## TASK TO CARRY OUT
Begin at the line below that contains "Task: Click the Share link button". Repeat it and all remaining lines of the records exactly.

Dataset items
=-=-=

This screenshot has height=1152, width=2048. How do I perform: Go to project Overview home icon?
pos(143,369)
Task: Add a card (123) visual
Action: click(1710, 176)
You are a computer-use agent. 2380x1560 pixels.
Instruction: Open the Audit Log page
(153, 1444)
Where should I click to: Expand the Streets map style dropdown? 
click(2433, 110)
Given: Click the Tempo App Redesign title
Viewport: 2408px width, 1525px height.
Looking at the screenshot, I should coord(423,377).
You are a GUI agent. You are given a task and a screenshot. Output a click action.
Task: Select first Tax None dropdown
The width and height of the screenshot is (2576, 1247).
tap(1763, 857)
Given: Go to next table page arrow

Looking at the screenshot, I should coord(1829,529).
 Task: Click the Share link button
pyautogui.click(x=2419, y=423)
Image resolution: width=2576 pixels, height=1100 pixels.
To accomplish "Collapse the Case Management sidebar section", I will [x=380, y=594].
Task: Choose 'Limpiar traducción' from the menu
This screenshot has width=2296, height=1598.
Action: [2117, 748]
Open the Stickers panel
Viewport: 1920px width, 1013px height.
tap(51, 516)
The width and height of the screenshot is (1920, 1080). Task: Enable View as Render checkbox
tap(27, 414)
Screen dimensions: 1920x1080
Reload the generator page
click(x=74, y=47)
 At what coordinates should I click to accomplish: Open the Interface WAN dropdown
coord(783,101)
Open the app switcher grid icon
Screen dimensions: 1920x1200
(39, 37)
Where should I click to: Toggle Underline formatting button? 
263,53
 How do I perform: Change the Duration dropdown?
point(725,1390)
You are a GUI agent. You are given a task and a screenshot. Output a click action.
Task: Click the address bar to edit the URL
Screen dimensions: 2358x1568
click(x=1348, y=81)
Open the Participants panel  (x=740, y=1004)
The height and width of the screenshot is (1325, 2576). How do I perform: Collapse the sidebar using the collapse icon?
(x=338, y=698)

=-=-=

## SOLUTION
 Task: Click the Share link button
pyautogui.click(x=2419, y=423)
Image resolution: width=2576 pixels, height=1100 pixels.
To accomplish "Collapse the Case Management sidebar section", I will [x=380, y=594].
Task: Choose 'Limpiar traducción' from the menu
This screenshot has width=2296, height=1598.
Action: [2117, 748]
Open the Stickers panel
Viewport: 1920px width, 1013px height.
tap(51, 516)
The width and height of the screenshot is (1920, 1080). Task: Enable View as Render checkbox
tap(27, 414)
Screen dimensions: 1920x1080
Reload the generator page
click(x=74, y=47)
 At what coordinates should I click to accomplish: Open the Interface WAN dropdown
coord(783,101)
Open the app switcher grid icon
Screen dimensions: 1920x1200
(39, 37)
Where should I click to: Toggle Underline formatting button? 
263,53
 How do I perform: Change the Duration dropdown?
point(725,1390)
You are a GUI agent. You are given a task and a screenshot. Output a click action.
Task: Click the address bar to edit the URL
Screen dimensions: 2358x1568
click(x=1348, y=81)
Open the Participants panel  (x=740, y=1004)
The height and width of the screenshot is (1325, 2576). How do I perform: Collapse the sidebar using the collapse icon?
(x=338, y=698)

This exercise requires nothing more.